◆ Work instructions
Copy out the data word for word, without any of its pictures.

◆ Source data
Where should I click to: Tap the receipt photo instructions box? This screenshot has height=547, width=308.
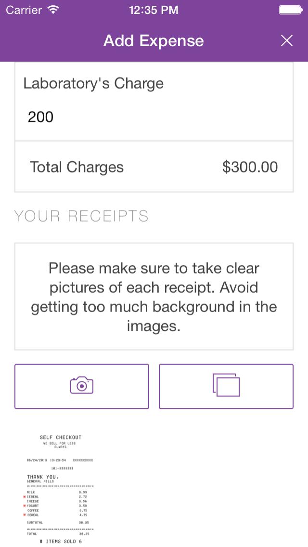pos(154,297)
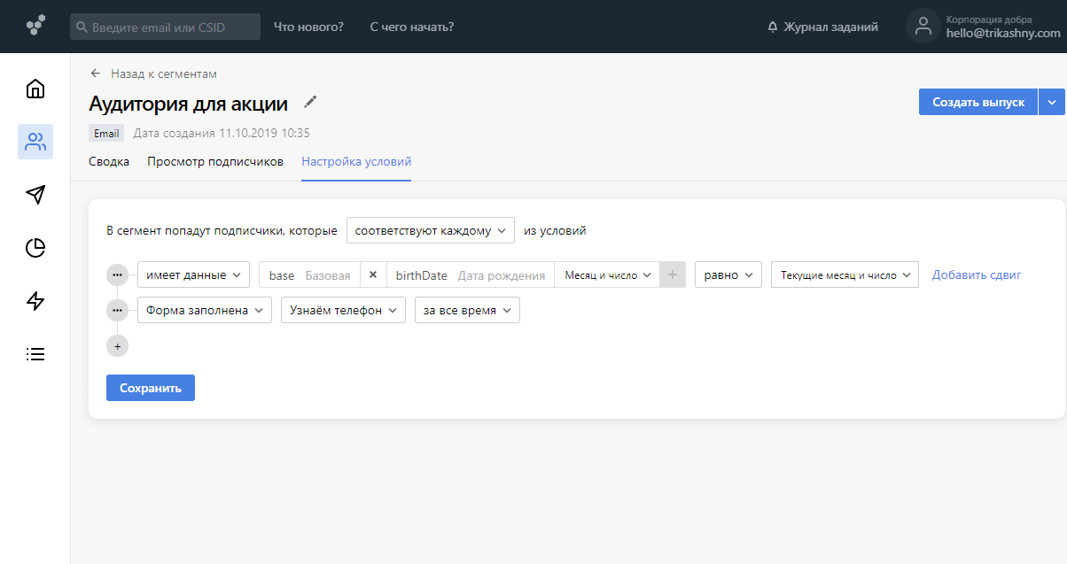Open the lists icon at sidebar bottom
Screen dimensions: 1067x564
click(35, 353)
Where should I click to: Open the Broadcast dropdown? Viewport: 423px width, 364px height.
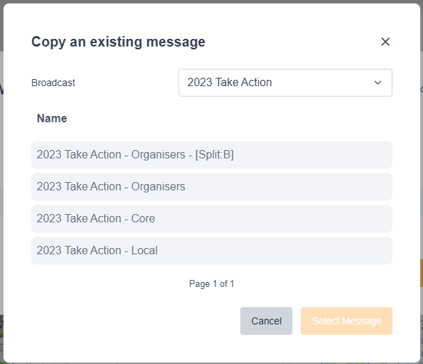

◆ Answer below
Where should I click to: Tap the receipt photo instructions box? This screenshot has height=547, width=308.
pos(154,297)
Open the lists icon at sidebar bottom
Screen dimensions: 1067x564
click(35, 353)
Where should I click to: Open the Broadcast dropdown? Viewport: 423px width, 364px height.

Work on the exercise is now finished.